Strict-typists take heed: lint can create bugs as well as detect
them!  :-)

>Now, it is probably a hardware fault ... to save time, does anyone
>out there know of any problems with the May 1985 version of the RIACS
>driver containing Mike Muuss' unit/type detection code, and the bad
>block replcement software?

Well, yes, but I know of none in udrsp().  Incidentally, I believe
the unit type detection code is by Alex White (watmath!arwhite).

Obligatory Disclaimer:  The following information has not been
officially verified by anyone.  It is all based upon guesswork on
my part, or reverse engineering, if you will.

In particular, this driver---along with every other released UDA50
driver---can occasionally invoke a UDA50 microcode bug, in which
the drives go off line, and the controller stops responding and
must be re-set.  There may be many ways to provoke the problem,
but the primary path concerns rapid-fire Get Unit Status operations.
The RIACS driver, and I think the 4.3BSD driver, try to avoid this,
but can miss if there are other devices on the same Unibus that
use BDPs.  DEC `fixed' the problem in microcode revision 4 ... on
780s and slower machines only, as a CPU conversion later proved.

I have also been told that the bad block forwarding algorithm in
the RIACS driver is based upon, or related to, a flawed algorithm
that was once used in VMS.  I have not looked further into this;
since the last of our RA81 HDAs were upgraded past the `falling
glue' revisions, we have had no real trouble with the HDAs themselves.
The UDA50s, on the other hand ... well, even Emulex has bugs in
their UDA50 emulator (and Emulex finally admitted this: a major
milestone in itself).

It may be a bit early for this, but here goes:  I plan to distribute
a completely rewritten 4.3BSD UDA50/MSCP driver.  As far as I know,
it has no bugs (but then, I said that last week!).  It does not do
dynamic bad block replacement; I now believe that this should be
done outside the driver, at least in the main.  In any case, I have
had no bad blocks to replace, and so I have neither incentive to
write, nor a way to test, such code.  The hooks, however, are there,
in the generic MSCP part of the driver.  Generic: for I have split
the driver into a UDA50-specific portion, and another piece that
deals only with the MSC protocol itself.  I hope that this may be
useful in reducing the size of the TK50/TU81/TA81 driver (a whopping
fifty-seven thousand bytes of C code in the 4.3 distribution).  I
have not looked beyond its copyright notice at the top, as will
no doubt become painfully obvious to anyone who actually tries to
merge my code with DEC's: but the potential is there.

Well, this has become rather long, so perhaps I should say this,
to legitimise the length after the fact (as it were).  If you are
running 4.3BSD, and would like to beta test my driver, let me know.
It will help if you have ARPAnet access, or some other way to
transfer large amounts of data quickly: the code currently totals
some 85K; and that includes neither instructions nor the changes
to the Unibus allocation code.  uda.c alone is 47820 bytes, though
that drops to 28520 bytes when comments are stripped!
-- 
In-Real-Life: Chris Torek, Univ of MD Comp Sci Dept (+1 301 454 1516)
UUCP:	seismo!umcp-cs!chris
CSNet:	chris@umcp-cs		ARPA:	chris@mimsy.umd.edu

steve@gec-mi-at.co.uk (Steve Lademann) (09/01/86)

Chris,
	Many thanks for input on my uda50 problems.
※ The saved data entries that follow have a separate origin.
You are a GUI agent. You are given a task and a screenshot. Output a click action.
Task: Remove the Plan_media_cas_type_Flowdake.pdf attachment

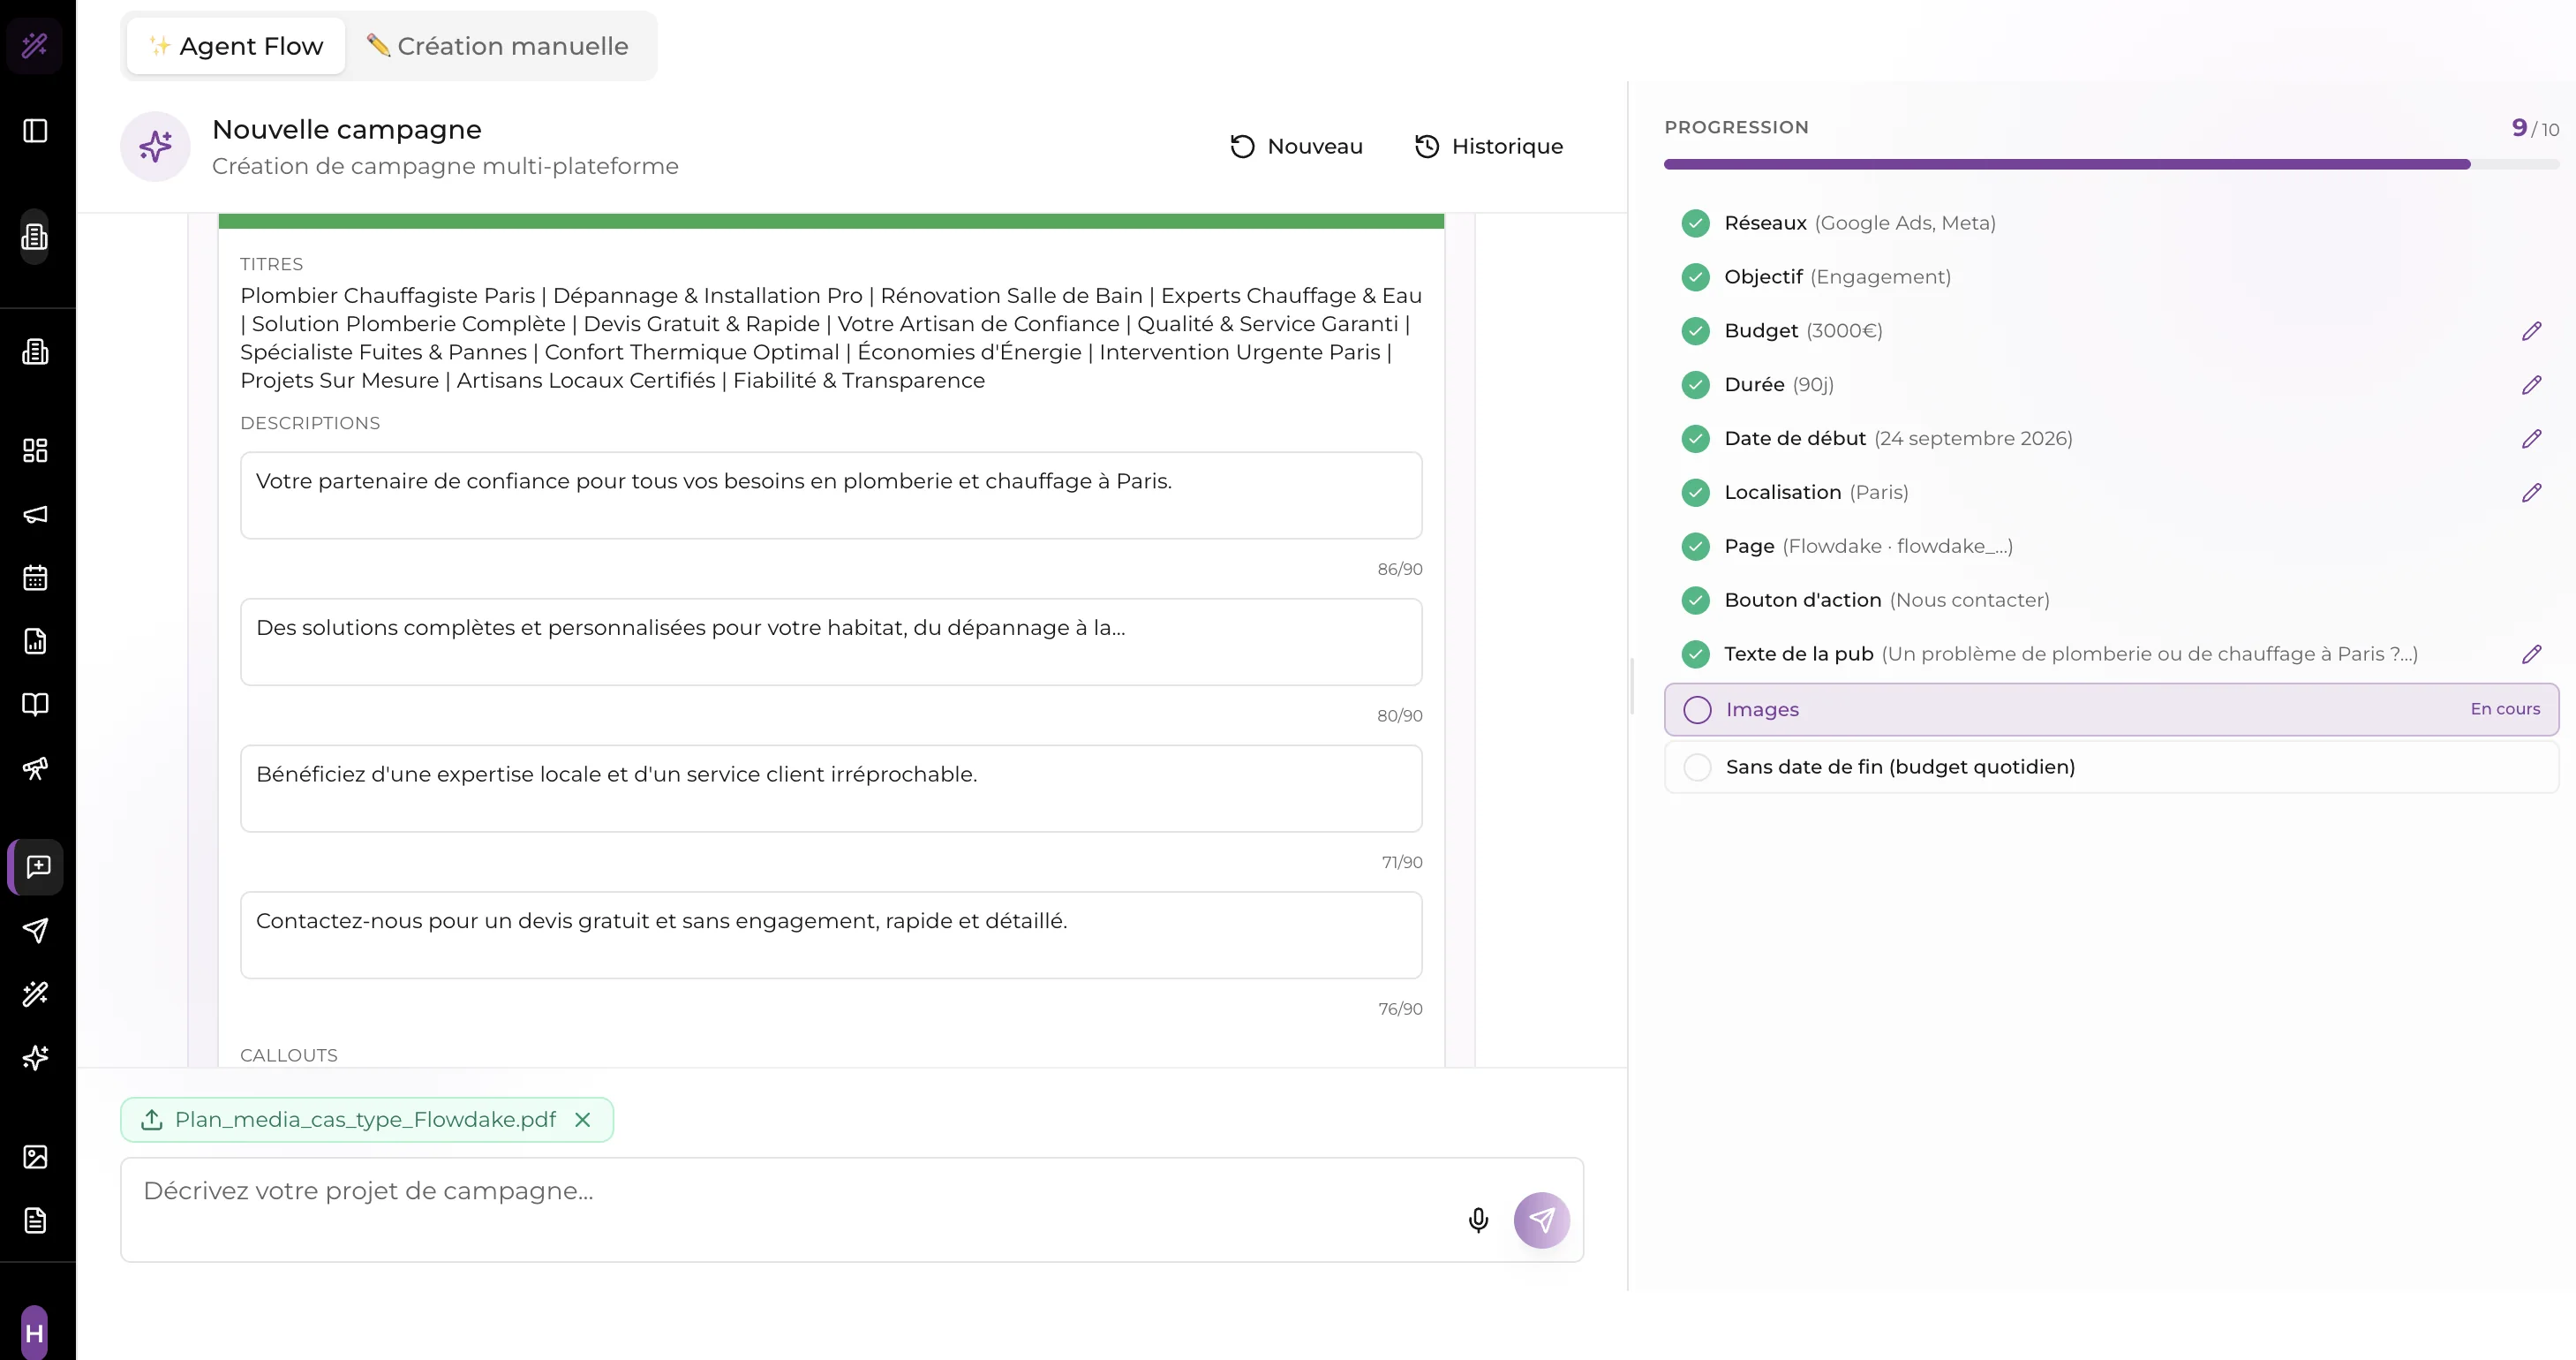[583, 1120]
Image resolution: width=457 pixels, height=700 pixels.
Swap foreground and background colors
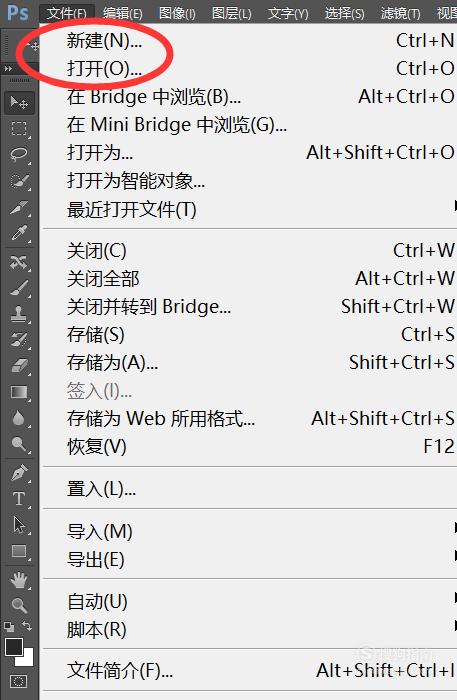(27, 626)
The state at
present is that my annual holiday just happened to coincide with
a visit of our service engineer with a replacement memory controller
and the re-instatement of the original 4.2BSD driver. The problem has not
recurred, so one or the other fixed it. The next problem is to find
sufficient time to isolate the actual cause....

I would be most willing to act as a beta site for your driver, apart
from 2 problems which I believe to be common in this lesser part of
the world called Europe. These are :-

1)	4.3 BSD is not available yet in Europe due to legal problems
	somewhere in U.S. governmental bureaucracy or in University of
	California. (Actual reasons for non-availability seem to vary
	depending on who you speak to - does anyone *really* know?)

2)	I find that large volumes of data are extremely tricky to get
	across the Pond when you are a commercial organisation,
	especially from academic sources. Is this because I don't know
	the right people? (Comments, uk contacts, etc. *very* welcome, 
	especially Arpanet, or whatever it's called nowadays :-)
	I tend to resort to mag. tapes and things in the end. E-mail
	is restricted to 1200 baud PSS or 300 baud dial-up.

With regard to bad block replacement, yes, I would agree that the 
replacement of bad blocks with a separate process makes a lot of
sense. It hopefully reduces the complexity (and hence potential bugginess)
of the driver. However, from what I've seen with regard to the bad block
replacement algorithms, there is a lot of Black Magic involved in the
process anyway. I went through a period of rapid change with regard to HDAs
on our RA81 before they found one which had non-destructive glue (yes, they
put one of the old ones in which had to be changed *again* before it got
its act together!) and this prompted me to do something about the driver.
What will your solution to the problem of getting rid of bad blocks be
(if any)? I must admit that after your comments with regard to the 'iffy'
algorithm in the RIACS driver, mine could well be to call Field Service!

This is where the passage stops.